[Excerpted passage start]

Here’s a different perspective. In the hours and days that followed the horrific events of September 11, 2001, radio programmer listserves were jammed with the same single question that prompted similar urgent flurries of e-mails and phone calls among concerned colleagues internationally. We reached out for each other’s suggestions and insights on how to ‘get it right’ for our listeners.
As you listen to the radio in a time of unusual or extreme world events, you may not realize how much furious activity is happening on the working end of your radio to make it the best, most thoughtfully-created experience possible for you and everyone else in the audience. That’s just as it should be. You shouldn’t have to think about those things, that’s why we’re here.
When the world outside is suffering as it was that day in a conflicted mix of disbelief, disenchantment, raging anger, calls for retribution, and utter, inconsolable grief – it does call into question how any communication service can best respond to external events and serve its listeners. Arts-focused organizations, like music radio stations, take that concern a little further to see how they can possibly offer beauty and expressions of human achievement that transcend the awfulness to offer messages of hope and assuage the pain.
The single question on all of our minds that day was, “what are you playing”?
At the time I was working as a classical radio station music director in Southern California, and on September 11th alone – not to mention the many days that followed – I remember talking to friends and fellow programmers in places as far away as Minnesota, North Carolina, London, NY City, Colorado, and Alabama. Amid the more appropriate, if predictable, suggestions like Barber’s Adagio, Mozart’s Ave Verum Corpus and Lacrimosa, and Strauss’ Metamorphosen, came more unusual choices like Gorecki’s Symphony #3 (“Symphony of Sorrowful Songs”), Liszt’s ruminating Les Funerailles, and and Puccini’s somber Crisantememi.
Personally, I always find that Dvorak’s Symphony #9 (“From the New World”) hits all the right chords of hope, solace, and forward-looking optimism that offer comfort in tough times. In fact I went home from work early that afternoon and laid on the floor near the stereo, closed my eyes and listened to all 9 recordings of that piece I owned, one after another. And Coltrane’s A Love Supreme lived in my car stereo for several weeks. That’s all I wanted to hear. It helped.

[Excerpted passage end]
[Records shown start]

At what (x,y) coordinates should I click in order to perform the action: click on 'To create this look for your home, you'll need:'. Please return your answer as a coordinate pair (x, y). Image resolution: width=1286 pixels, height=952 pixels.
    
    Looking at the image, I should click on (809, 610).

[Records shown end]
[Records shown start]

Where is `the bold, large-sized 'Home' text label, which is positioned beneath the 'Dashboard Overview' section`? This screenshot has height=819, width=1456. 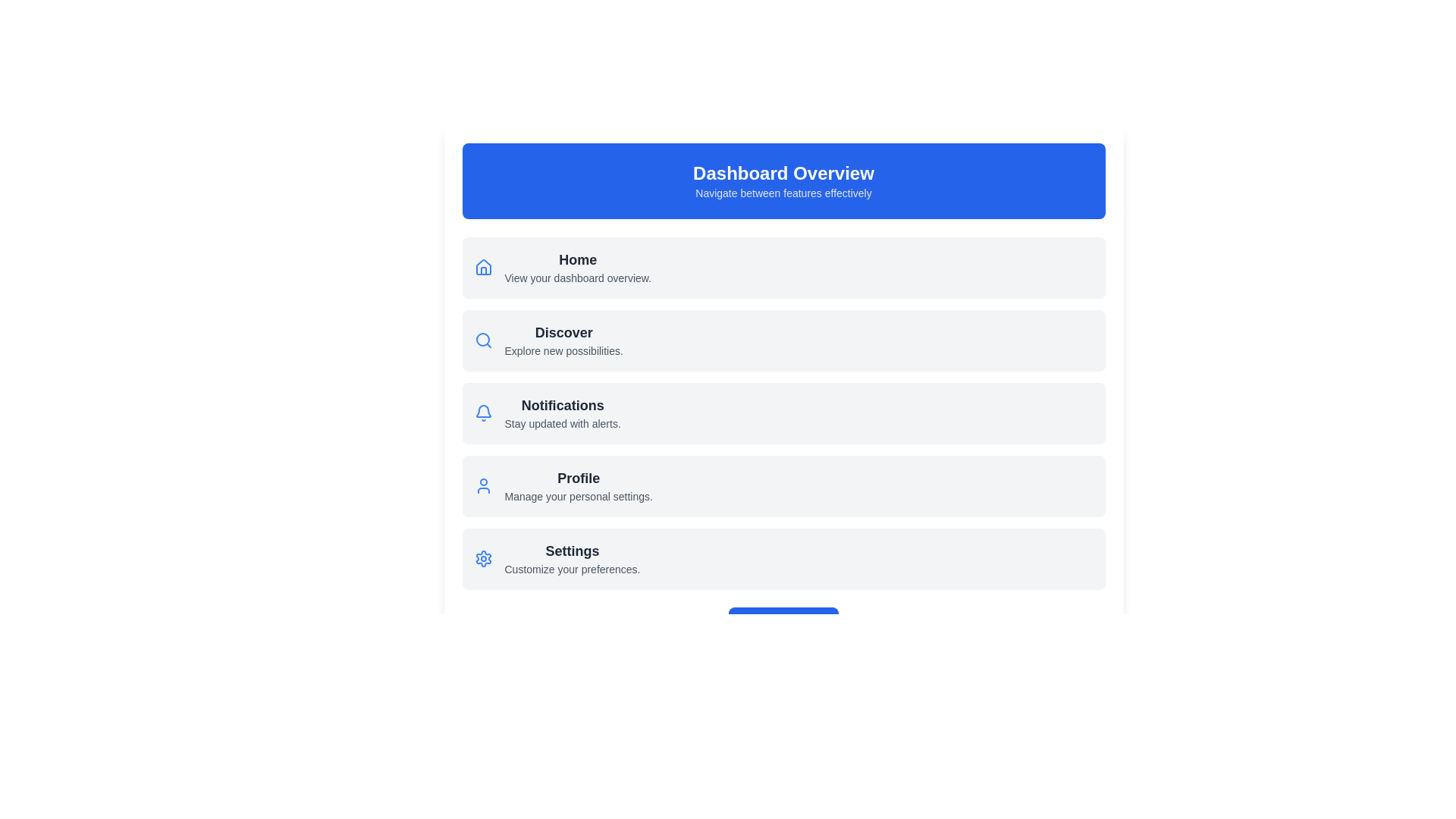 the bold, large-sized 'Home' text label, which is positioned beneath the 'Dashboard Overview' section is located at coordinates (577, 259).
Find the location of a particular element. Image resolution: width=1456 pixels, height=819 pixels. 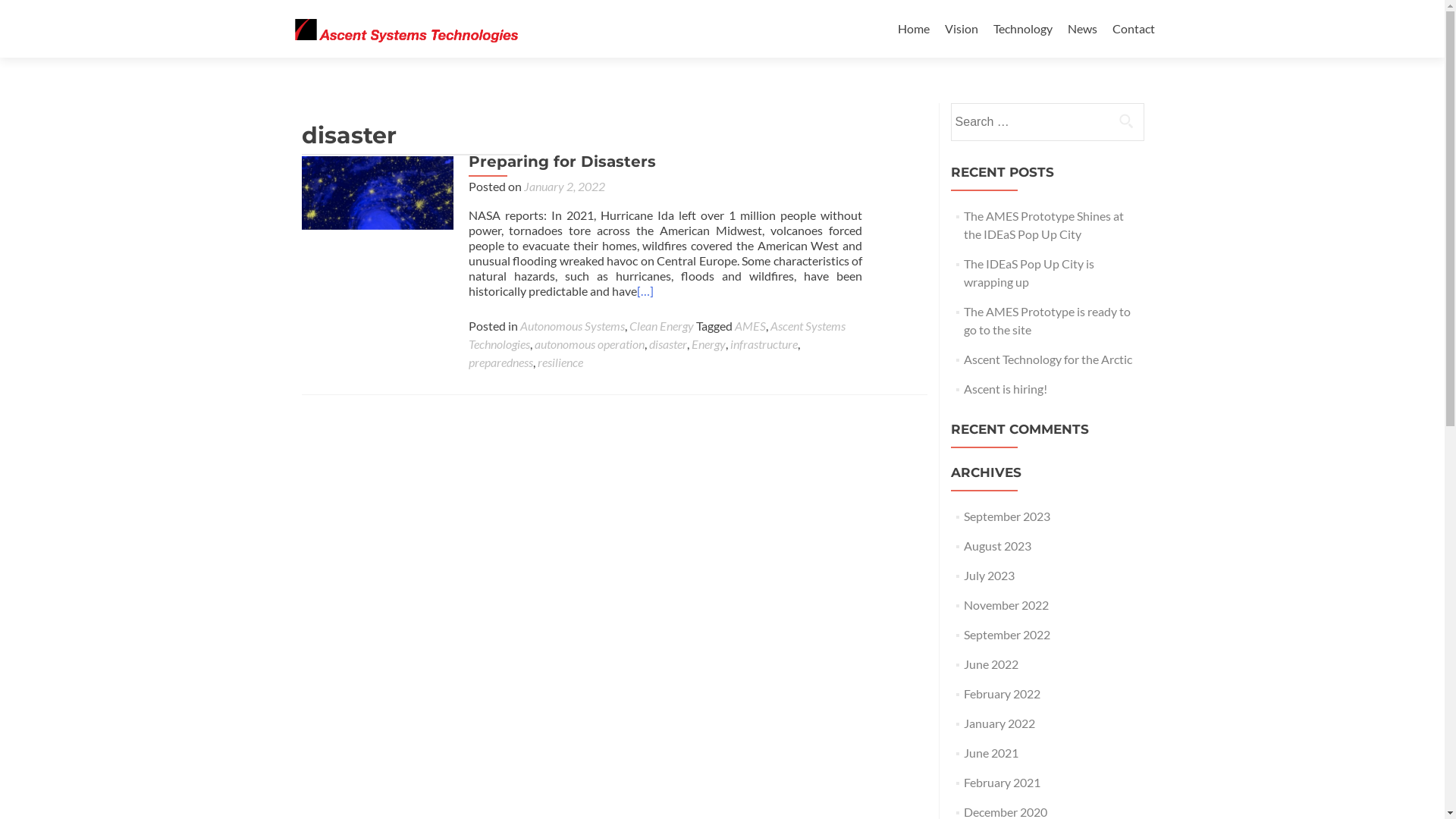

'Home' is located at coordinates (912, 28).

[Records shown end]

### Work instructions
A. Condense the paragraph in the radio programming essay above that begins "At the time I was working" into a bulleted list that keeps its main facts.
B. According to the radio programming essay above, which symphony does the writer find hits the right chords of hope, solace, and forward-looking optimism?

### Solutions for each task
A.
- Role at the time: classical radio station music director in Southern California
- Spoke on September 11th and the following days with friends and fellow programmers in Minnesota, North Carolina, London, NY City, Colorado, and Alabama
- Suggestions described as more appropriate, if predictable:
  - Barber's Adagio
  - Mozart's Ave Verum Corpus and Lacrimosa
  - Strauss' Metamorphosen
- More unusual choices:
  - Gorecki's Symphony #3 ("Symphony of Sorrowful Songs")
  - Liszt's Les Funerailles
  - Puccini's Crisantememi

B. Dvorak's Symphony #9 ("From the New World").